*** Opening MATERIALS PROVIDED ***

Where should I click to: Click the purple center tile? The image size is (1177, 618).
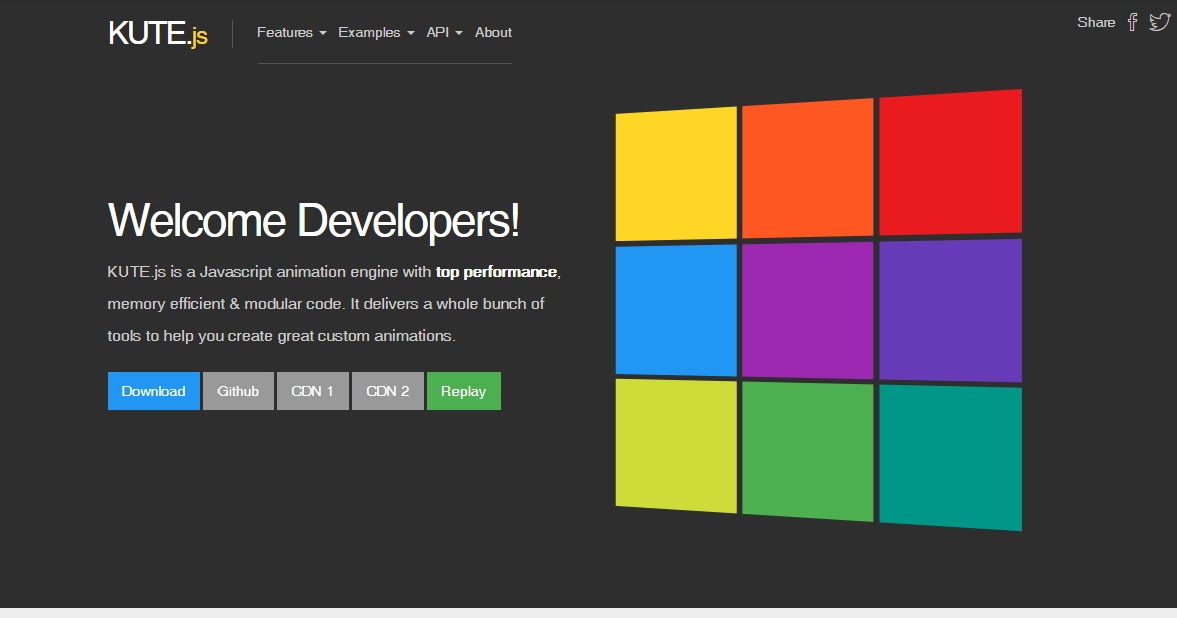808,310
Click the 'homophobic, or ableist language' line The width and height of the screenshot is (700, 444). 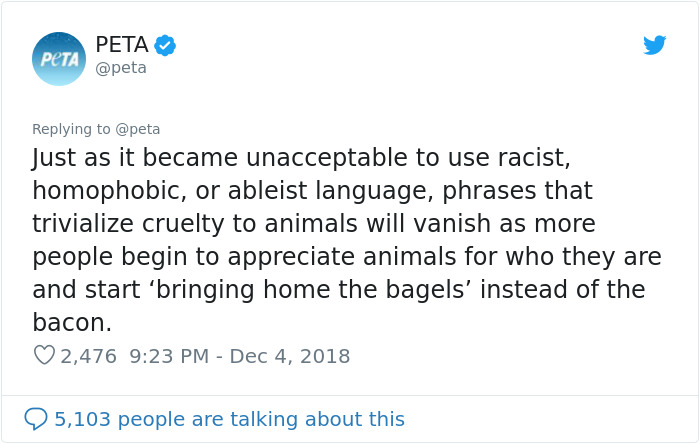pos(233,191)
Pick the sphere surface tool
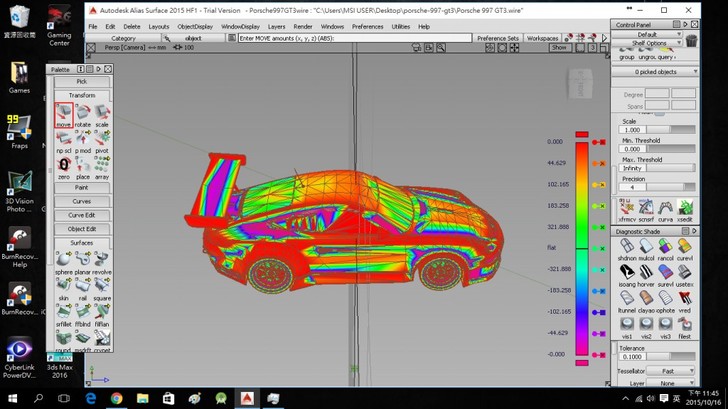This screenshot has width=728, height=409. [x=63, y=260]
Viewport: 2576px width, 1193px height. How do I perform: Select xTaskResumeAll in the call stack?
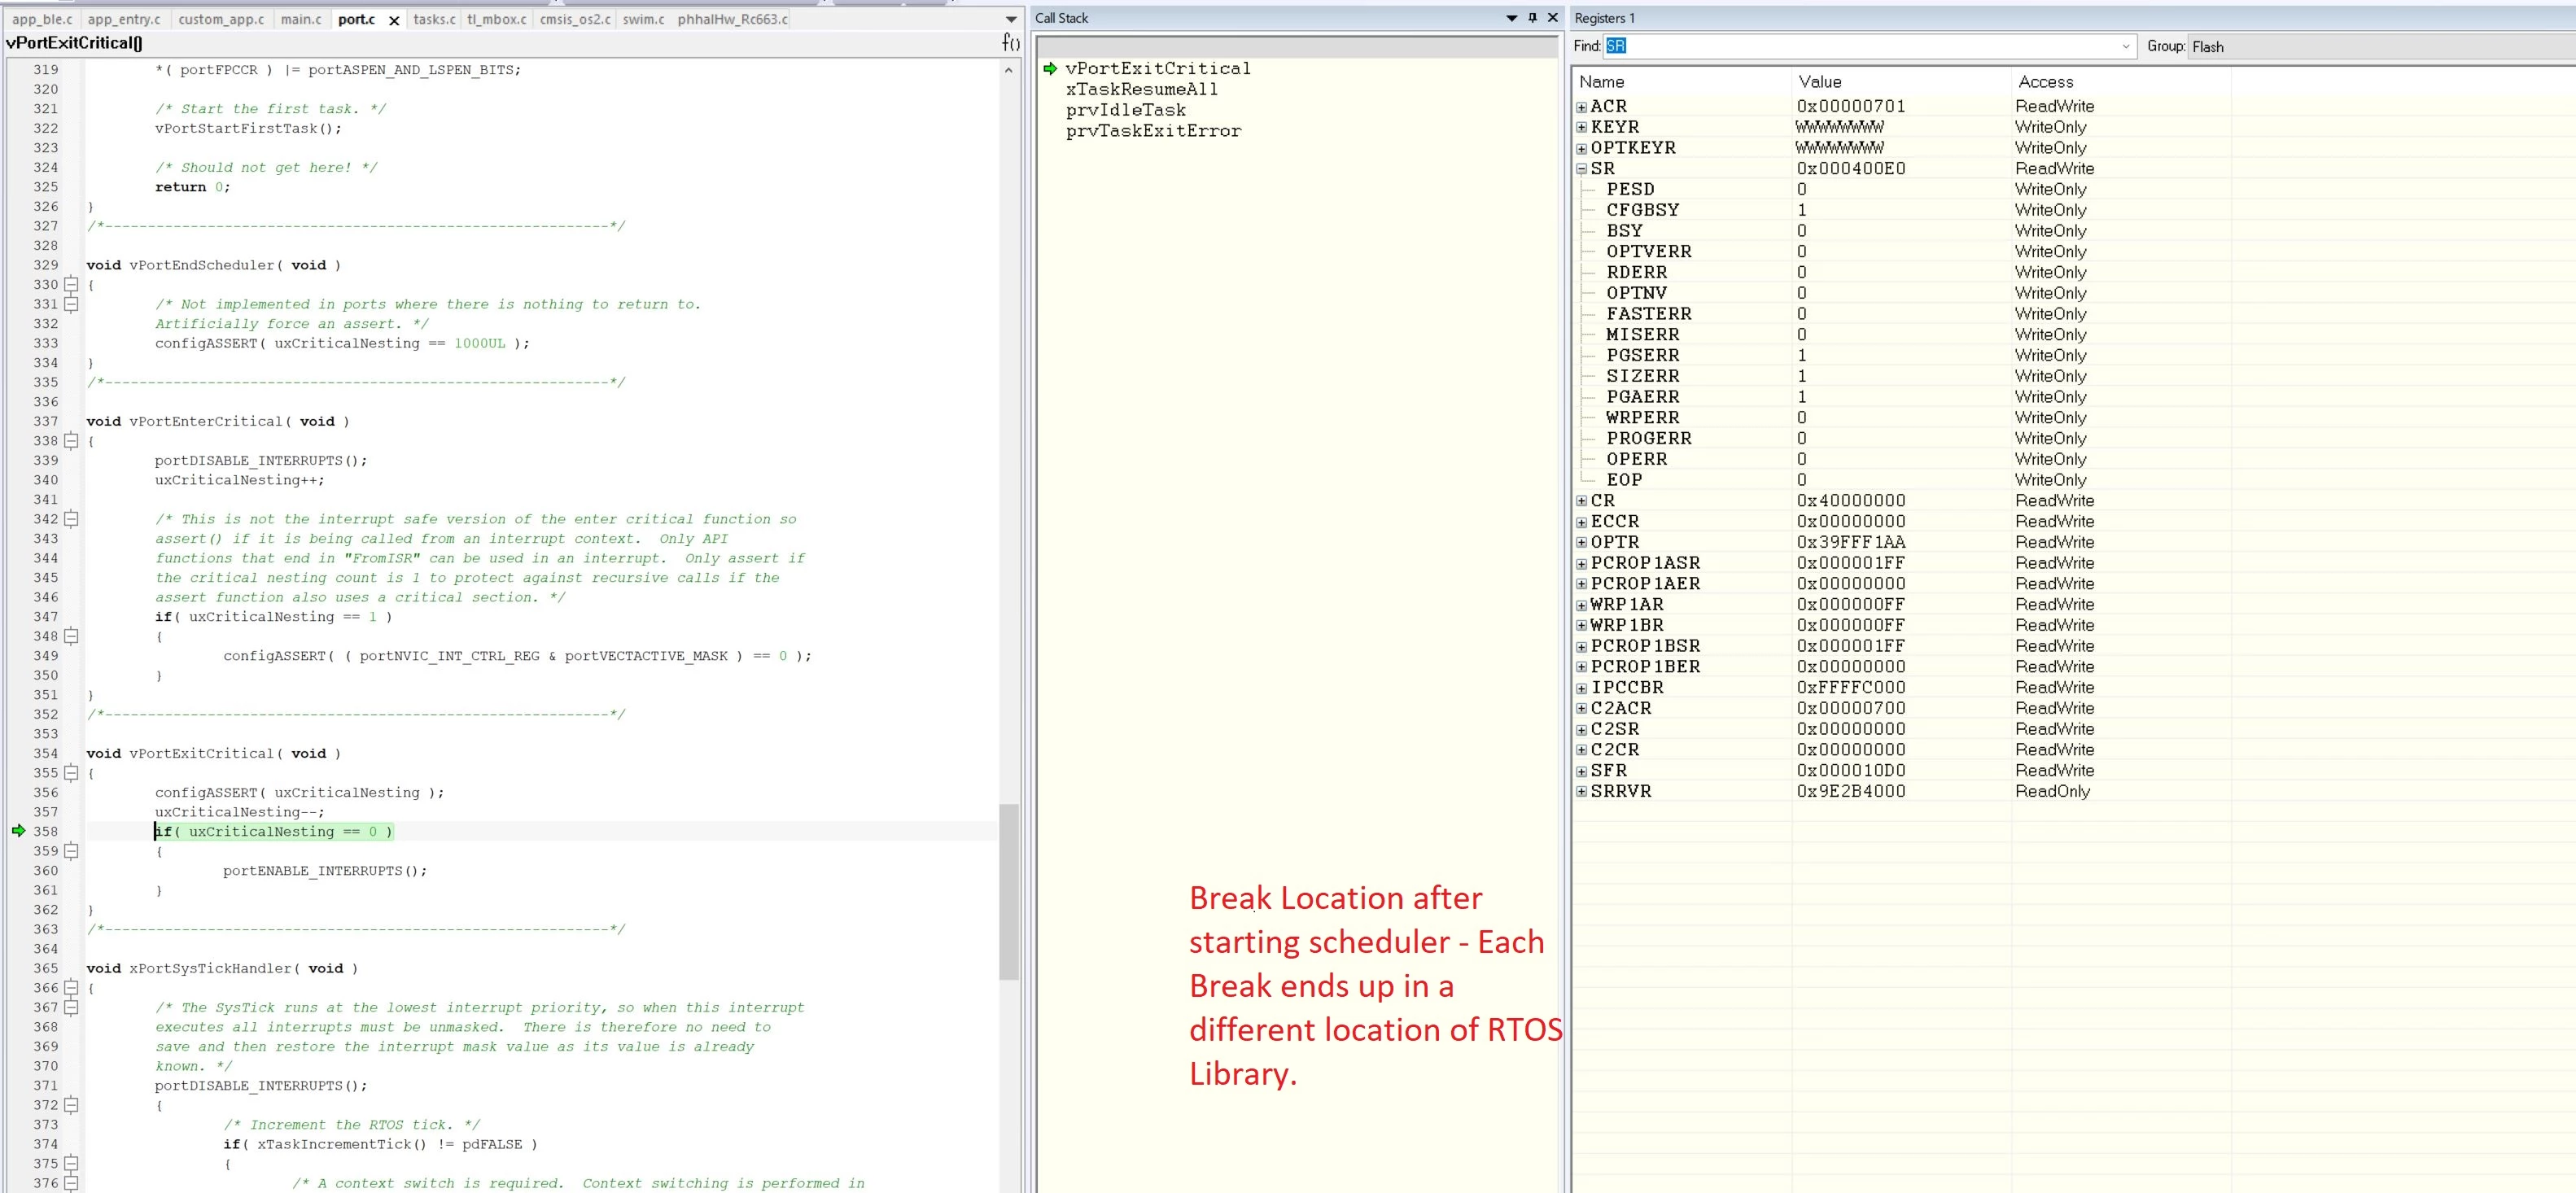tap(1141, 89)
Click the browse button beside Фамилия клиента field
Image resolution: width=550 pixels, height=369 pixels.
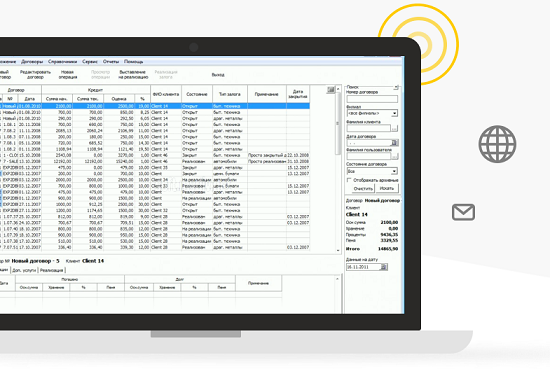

*** Closing MATERIALS PROVIDED ***

*EXERCISE INSTRUCTIONS:* Could you write out exactly the lines running from the one with "Pick the sphere surface tool" through the last line of the data above, both ends kept, and omit any picture?

*SOLUTION FOR THIS EXERCISE:*
Pick the sphere surface tool
This screenshot has width=728, height=409. [x=63, y=260]
Viewport: 2576px width, 1193px height. How do I perform: Select xTaskResumeAll in the call stack?
tap(1141, 89)
Click the browse button beside Фамилия клиента field
Image resolution: width=550 pixels, height=369 pixels.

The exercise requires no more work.